Leto

Tu t’imagines bien qu’avec un synopsis comme celui-ci, où on me parle Iggy Pop, Lou Reed et URSS, c’était un peu obligé que j’aille voir ce flim. C’est chose faite. Eh bien, contrairement d’ailleurs à tous ceux avec qui j’en ai parlé, je n’ai pas aimé. Vraiment pas.

Déjà, je déteste les comédies musicales. C’est comme ça, je n’aime pas ça. Chacun son truc, il y a bien des gens qui vont regarder les Marvel et les DC Comics, je ne leur dis rien. Mais qu’on ne vienne pas me parler de comédie musicale. Alors voilà, quand très régulièrement des scènes au début normales (et pas si mal en plus) se transforment pour ressembler à une comédie musicale, là, j’abandonne. Tout un groupe de gens qui massacre en chantant faux un grand succès d’Iggy Pop, ça m’énerve.

Ensuite, j’ai eu du mal à saisir le propos. Qu’est-ce qu’on doit voir ? Une petite fable sur la naissance du rock et les espoirs de libertés individuelles lors des dernières années de l’URSS ? Ou une espèce de délire d’un type qui aime le rock et qui, tout galvanisé par de la musique pêchue, aurait bien voulu s’opposer frontalement aux autorités de l’époque, mais en fait, se remémore qu’il n’a jamais bougé le petit doigt ? Parce que qu’est-ce que c’est que ce foutu personnage de merde qui revient à chaque fin de scène « d’action » nous dire que tout cela n’a jamais existé ? On nous montre un truc, on utilise des grosses ficelles pour que l’on rentre dedans (musique à fond, scène d’action, dessin animé, inscriptions à l’écran, opposition aux autorités…) et, paf, on nous dit « non non, en fait on déconne, revenons-en au flim maintenant ». Plusieurs fois. C’est… nul.

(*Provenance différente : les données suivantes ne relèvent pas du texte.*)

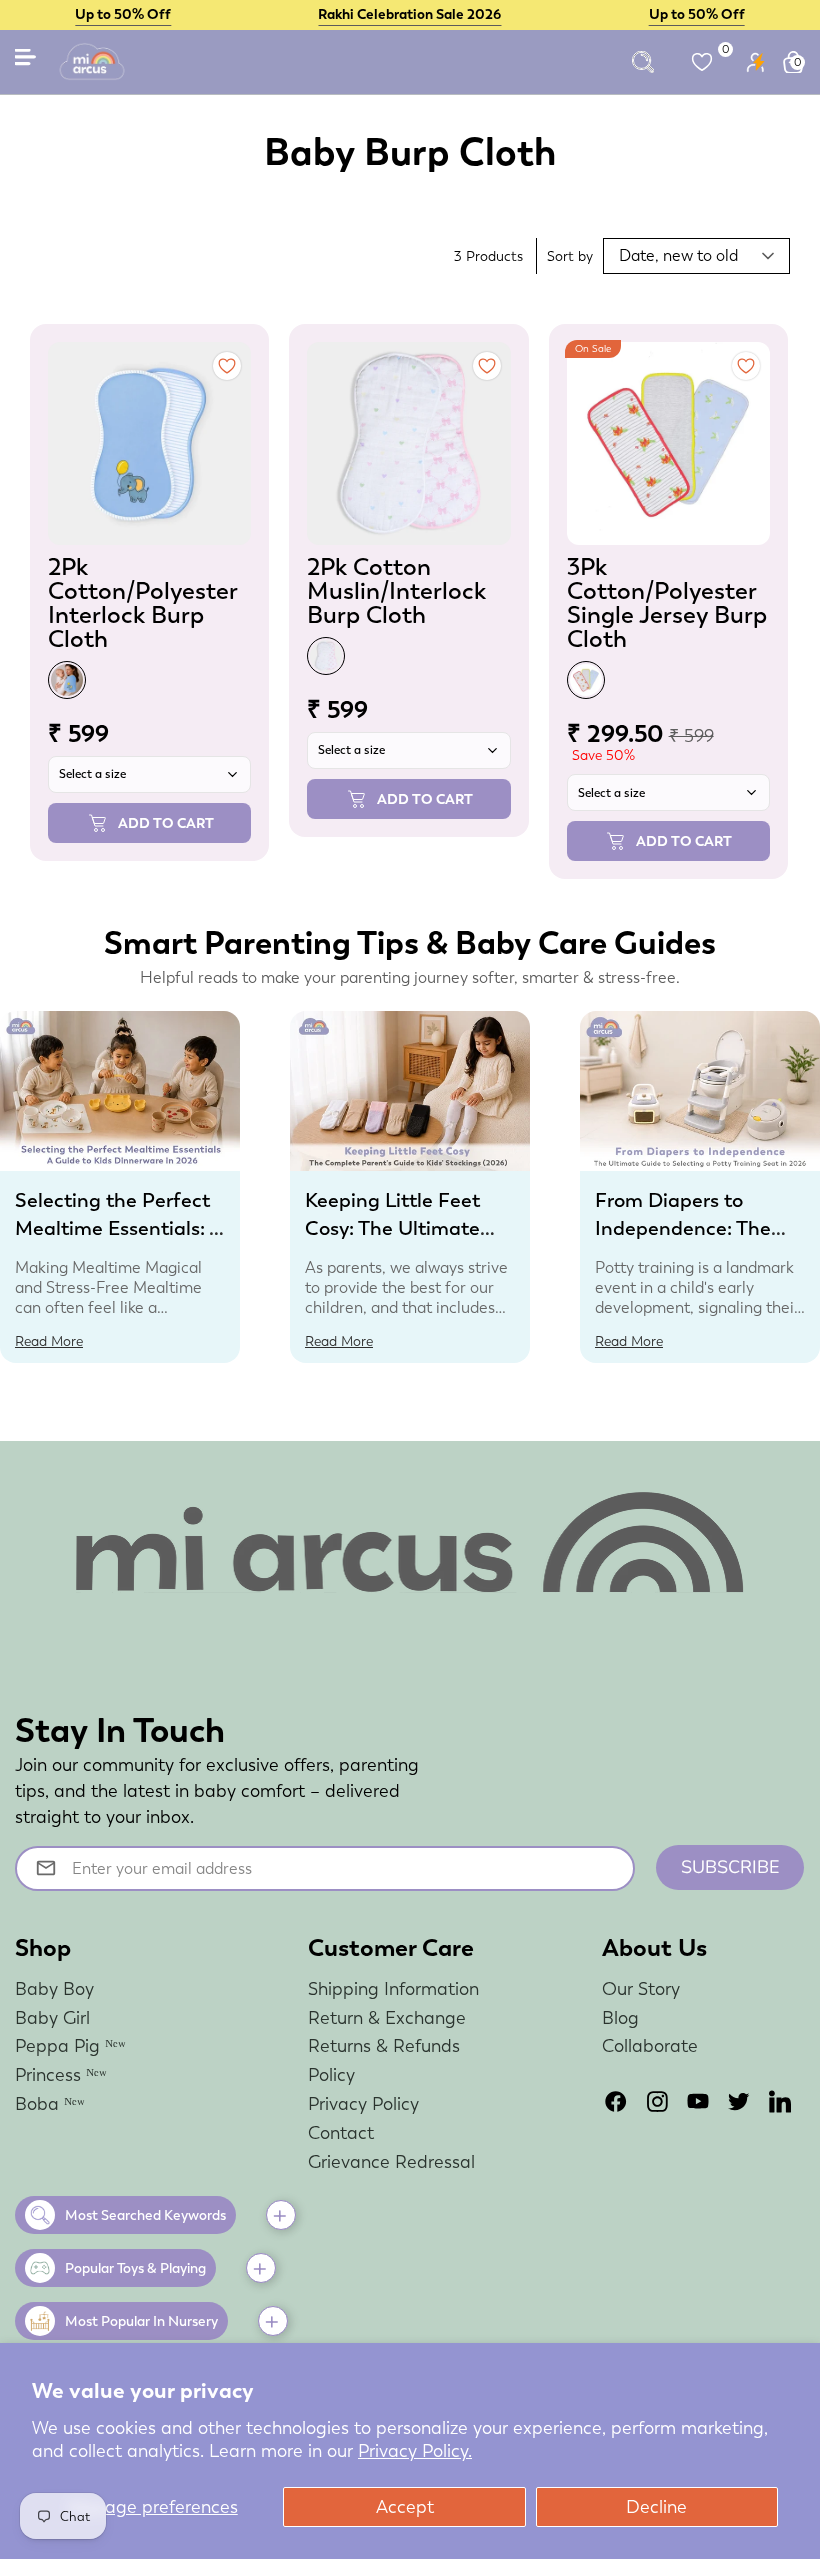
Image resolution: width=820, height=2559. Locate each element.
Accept (405, 2506)
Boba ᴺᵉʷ (50, 2103)
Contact (341, 2132)
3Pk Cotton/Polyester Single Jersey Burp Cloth (667, 602)
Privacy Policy (363, 2103)
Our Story (641, 1988)
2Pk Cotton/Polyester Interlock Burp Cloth (142, 602)
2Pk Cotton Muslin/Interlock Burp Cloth (396, 590)
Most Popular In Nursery (141, 2321)
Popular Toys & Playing (135, 2268)
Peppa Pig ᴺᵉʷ (70, 2045)
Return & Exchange (387, 2017)
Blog (620, 2017)
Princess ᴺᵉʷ (61, 2074)
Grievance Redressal (391, 2161)
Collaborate (650, 2045)
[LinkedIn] (780, 2101)
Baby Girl (52, 2017)
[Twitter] (739, 2101)
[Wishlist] (702, 62)
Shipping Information (393, 1988)
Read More (49, 1341)
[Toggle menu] (27, 61)
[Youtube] (698, 2101)
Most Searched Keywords (145, 2215)
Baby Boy (54, 1988)
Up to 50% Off (123, 14)
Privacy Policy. (415, 2450)
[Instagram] (657, 2101)
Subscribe (730, 1867)
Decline (656, 2506)
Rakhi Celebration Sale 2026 (409, 14)
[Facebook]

Donc, au delà du procédé bizarre qui rend, à mon sens, le propos un tantinet obscur,  voire inexistant, on a aussi la trame scénaristique du flim : un banal triangle amoureux. J’ai trouvé ça un peu téléphoné et pour le moins décevant : on voit dès la première scène où les personnages se croisent qu’il va se passer ce qui se passe ensuite, c’est juste évident, et pourtant c’est ce qu’a choisi le réalisateur comme trame. Un triangle amoureux, et le coup de l’élève qui dépasse le maître, tout ça c’est vachement original, et c’est aussi la porte ouverte à un autre écueil : les multiples longueurs du scénario.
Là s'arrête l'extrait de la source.